RAC1b overexpression confers resistance to chemotherapy treatment in colorectal cancer

Resistance to chemotherapy represents a major limitation in the treatment of colorectal cancer. Novel strategies to circumvent resistance are critical to prolonging patient survival. Rac1b, a constitutively activated isoform of the small GTPase Rac1, is upregulated with disease progression and promotes cell proliferation and inhibits apoptosis by activation of NFκΒ signaling. Here, we show that Rac1b overexpression correlates with cancer stage and confirmed Rac1b expression is associated with increased growth through enhancing NFκB activity. Rac1b knockdown reduced cellular proliferation and reduced NFκB activity. Surprisingly, Rac1b expression and NFκB activity were upregulated in cells treated with chemotherapeutics, suggesting that Rac1b facilitates chemo-resistance through activation of NFκB signaling. Knockdown of Rac1b or Rac inhibtion increases the sensitivity of the cells to oxaliplatin. When used in combination, inhibition of Rac prevents the increase in NFκB activity associated with chemotherapy treatment and increases the sensitivity of the cells to oxaliplatin.

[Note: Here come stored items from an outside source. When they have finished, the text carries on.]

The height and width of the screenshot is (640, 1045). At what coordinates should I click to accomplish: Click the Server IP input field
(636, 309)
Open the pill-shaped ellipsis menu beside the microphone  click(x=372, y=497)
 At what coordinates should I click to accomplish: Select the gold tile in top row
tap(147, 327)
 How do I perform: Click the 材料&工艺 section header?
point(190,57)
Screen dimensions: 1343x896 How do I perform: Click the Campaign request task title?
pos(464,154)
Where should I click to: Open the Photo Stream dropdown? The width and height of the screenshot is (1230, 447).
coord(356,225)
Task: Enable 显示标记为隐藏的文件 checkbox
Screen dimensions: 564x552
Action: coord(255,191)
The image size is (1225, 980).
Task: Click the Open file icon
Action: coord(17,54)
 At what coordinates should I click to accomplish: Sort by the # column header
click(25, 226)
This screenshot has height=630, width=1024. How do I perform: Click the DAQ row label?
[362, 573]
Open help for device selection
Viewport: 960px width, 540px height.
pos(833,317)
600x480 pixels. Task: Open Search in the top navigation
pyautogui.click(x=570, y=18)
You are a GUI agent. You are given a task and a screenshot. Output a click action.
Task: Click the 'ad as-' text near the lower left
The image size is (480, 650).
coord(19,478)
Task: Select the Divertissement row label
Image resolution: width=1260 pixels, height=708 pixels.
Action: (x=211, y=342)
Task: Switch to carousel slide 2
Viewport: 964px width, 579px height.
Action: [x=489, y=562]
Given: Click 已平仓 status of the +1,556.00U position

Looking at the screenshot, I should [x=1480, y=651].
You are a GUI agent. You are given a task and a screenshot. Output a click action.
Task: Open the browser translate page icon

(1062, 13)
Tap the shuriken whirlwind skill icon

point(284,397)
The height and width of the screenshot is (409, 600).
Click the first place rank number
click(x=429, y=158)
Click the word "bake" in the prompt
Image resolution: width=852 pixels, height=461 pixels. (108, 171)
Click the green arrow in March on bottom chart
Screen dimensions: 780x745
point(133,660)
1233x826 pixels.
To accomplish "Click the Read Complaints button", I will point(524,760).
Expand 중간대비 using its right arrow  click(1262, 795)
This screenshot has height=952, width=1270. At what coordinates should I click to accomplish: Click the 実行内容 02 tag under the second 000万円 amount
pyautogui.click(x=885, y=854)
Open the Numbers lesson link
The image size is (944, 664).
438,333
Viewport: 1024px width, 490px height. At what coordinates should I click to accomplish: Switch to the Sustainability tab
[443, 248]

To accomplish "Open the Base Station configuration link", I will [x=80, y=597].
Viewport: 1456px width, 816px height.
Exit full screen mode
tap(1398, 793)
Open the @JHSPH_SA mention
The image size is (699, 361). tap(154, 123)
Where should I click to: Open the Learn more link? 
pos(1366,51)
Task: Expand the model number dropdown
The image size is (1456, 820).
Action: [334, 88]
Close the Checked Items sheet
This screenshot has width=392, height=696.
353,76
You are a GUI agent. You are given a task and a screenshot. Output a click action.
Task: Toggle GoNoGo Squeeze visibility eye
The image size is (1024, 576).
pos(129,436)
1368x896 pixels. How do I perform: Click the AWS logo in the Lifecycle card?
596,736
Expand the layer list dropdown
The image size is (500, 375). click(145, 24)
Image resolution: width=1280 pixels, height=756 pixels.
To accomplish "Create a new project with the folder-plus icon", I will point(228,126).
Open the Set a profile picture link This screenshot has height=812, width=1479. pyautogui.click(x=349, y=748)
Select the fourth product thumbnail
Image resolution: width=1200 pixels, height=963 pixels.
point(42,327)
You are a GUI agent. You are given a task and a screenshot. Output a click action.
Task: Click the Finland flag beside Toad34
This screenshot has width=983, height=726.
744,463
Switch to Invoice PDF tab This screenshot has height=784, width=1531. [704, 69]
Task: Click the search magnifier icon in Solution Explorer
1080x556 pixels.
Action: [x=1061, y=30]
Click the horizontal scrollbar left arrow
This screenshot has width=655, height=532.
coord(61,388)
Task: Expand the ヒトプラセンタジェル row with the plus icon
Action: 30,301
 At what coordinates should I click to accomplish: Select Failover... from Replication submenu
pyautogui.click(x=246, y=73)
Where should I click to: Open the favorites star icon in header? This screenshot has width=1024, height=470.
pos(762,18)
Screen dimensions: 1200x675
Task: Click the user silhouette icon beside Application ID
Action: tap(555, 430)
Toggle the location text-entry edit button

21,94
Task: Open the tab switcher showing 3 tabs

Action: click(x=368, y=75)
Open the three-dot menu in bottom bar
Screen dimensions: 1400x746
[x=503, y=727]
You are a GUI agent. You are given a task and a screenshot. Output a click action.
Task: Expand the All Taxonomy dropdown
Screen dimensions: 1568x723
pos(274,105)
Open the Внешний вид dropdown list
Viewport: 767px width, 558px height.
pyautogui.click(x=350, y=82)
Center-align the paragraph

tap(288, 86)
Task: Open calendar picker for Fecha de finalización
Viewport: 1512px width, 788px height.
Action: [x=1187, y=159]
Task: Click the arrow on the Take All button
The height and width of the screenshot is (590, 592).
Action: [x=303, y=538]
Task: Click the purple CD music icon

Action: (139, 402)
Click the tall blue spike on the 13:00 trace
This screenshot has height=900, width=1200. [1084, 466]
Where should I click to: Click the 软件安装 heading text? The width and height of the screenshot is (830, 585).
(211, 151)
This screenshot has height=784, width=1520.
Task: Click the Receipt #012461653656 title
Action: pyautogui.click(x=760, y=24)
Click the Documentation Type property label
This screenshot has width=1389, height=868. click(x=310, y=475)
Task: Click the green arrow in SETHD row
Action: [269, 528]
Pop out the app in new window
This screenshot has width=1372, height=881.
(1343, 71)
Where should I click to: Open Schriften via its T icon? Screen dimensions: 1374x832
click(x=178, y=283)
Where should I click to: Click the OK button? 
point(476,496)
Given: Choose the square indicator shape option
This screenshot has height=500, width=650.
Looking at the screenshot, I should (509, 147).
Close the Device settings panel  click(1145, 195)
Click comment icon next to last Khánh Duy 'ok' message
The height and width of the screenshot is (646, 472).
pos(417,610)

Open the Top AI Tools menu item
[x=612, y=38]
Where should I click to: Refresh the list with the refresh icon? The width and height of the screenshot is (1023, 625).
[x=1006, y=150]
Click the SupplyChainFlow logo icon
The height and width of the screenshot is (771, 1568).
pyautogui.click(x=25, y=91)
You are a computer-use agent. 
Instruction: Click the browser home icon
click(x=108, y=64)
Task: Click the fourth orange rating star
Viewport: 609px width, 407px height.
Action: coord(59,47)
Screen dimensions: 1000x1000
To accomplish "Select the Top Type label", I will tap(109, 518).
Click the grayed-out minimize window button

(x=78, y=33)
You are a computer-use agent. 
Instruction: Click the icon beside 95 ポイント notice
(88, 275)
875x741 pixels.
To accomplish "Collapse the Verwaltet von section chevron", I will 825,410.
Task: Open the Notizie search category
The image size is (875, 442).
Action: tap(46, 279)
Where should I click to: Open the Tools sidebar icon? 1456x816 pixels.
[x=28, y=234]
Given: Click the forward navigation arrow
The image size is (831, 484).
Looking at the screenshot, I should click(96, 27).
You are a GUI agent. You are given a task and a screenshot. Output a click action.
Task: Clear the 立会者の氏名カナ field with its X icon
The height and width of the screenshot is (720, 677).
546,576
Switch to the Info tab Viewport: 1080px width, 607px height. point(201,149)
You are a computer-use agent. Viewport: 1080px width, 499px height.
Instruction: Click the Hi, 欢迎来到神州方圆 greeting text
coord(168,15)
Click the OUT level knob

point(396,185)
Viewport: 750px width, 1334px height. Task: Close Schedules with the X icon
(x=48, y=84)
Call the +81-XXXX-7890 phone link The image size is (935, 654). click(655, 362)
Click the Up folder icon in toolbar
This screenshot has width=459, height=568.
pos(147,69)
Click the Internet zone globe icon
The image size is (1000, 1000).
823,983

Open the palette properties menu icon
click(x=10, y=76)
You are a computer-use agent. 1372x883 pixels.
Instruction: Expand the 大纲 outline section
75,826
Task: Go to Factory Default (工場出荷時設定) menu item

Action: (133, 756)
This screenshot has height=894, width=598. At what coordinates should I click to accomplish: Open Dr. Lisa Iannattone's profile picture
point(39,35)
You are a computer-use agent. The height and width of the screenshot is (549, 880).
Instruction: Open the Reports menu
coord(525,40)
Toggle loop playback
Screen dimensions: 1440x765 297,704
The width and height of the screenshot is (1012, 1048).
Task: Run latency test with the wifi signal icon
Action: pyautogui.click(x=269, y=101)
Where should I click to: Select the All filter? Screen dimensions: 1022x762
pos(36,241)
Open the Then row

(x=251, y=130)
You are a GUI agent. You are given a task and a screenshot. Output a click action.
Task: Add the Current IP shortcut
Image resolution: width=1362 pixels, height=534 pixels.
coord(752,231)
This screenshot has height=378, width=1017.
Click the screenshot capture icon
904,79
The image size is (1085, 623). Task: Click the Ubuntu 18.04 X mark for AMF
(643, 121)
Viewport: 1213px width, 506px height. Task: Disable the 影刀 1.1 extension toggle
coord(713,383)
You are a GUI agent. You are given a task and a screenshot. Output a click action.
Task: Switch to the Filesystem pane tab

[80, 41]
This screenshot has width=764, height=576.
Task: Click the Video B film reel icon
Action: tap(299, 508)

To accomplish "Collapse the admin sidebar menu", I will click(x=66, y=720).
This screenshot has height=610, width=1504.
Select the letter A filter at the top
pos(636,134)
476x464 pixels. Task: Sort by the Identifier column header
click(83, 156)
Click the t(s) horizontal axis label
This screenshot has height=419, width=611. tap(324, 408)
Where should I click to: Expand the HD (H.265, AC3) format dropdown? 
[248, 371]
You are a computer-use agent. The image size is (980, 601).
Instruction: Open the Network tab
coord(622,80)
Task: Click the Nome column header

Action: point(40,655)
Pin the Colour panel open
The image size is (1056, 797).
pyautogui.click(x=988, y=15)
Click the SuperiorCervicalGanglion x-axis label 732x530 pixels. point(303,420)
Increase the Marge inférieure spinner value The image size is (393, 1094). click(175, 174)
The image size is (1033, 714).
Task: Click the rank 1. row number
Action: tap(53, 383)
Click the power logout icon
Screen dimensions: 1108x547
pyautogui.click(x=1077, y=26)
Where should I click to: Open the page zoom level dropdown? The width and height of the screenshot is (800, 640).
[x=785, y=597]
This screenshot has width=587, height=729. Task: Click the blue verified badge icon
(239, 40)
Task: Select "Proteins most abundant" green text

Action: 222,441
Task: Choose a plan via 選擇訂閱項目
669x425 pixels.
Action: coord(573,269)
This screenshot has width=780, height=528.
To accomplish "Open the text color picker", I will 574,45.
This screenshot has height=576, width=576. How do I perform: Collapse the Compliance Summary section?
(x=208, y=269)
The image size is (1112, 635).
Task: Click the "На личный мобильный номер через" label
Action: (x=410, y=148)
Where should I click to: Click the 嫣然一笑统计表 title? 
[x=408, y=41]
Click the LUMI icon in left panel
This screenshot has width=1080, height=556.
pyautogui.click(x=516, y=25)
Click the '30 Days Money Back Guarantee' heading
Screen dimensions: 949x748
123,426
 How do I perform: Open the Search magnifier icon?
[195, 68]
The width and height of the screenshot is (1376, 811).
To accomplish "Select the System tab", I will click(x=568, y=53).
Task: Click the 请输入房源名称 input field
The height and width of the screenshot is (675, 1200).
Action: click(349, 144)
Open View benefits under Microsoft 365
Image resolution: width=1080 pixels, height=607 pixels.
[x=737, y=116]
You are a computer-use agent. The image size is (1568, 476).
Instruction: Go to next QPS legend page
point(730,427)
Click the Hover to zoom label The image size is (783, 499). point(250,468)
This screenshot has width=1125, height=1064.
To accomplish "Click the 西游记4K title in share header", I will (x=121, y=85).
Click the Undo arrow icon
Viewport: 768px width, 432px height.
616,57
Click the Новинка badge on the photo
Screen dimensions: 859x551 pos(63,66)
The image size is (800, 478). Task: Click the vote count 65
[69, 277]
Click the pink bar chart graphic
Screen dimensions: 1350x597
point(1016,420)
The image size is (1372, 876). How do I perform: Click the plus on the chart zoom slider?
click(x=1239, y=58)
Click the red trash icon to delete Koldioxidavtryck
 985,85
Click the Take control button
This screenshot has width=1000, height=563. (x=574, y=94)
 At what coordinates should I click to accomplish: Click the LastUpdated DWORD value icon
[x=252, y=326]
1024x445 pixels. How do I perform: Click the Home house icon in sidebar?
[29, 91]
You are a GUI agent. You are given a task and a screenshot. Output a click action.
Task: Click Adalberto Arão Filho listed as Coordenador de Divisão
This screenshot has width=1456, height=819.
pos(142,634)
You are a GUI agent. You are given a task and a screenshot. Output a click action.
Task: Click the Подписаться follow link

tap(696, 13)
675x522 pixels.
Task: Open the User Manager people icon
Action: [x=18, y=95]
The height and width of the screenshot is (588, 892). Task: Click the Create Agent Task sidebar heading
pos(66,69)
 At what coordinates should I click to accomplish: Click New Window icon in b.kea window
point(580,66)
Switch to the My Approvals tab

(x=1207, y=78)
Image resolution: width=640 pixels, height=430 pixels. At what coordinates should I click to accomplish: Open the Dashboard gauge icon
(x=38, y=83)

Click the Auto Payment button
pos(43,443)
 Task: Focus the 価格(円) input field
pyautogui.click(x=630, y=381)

While Rac inhibition or oxaliplatin treatment alone reduces the growth of colorectal cancer in vivo, combination therapy results in improved outcomes compared to single agents alone. We provide the first evidence that Rac1b expression confers resistance to chemotherapy in colorectal cancer. Additionally, we show that the use of a Rac inhibitor prevents chemoresistance by blocking activation of chemotherapy induced NFκB signaling providing a novel strategy to overcome resistance to chemotherapy in colorectal cancer.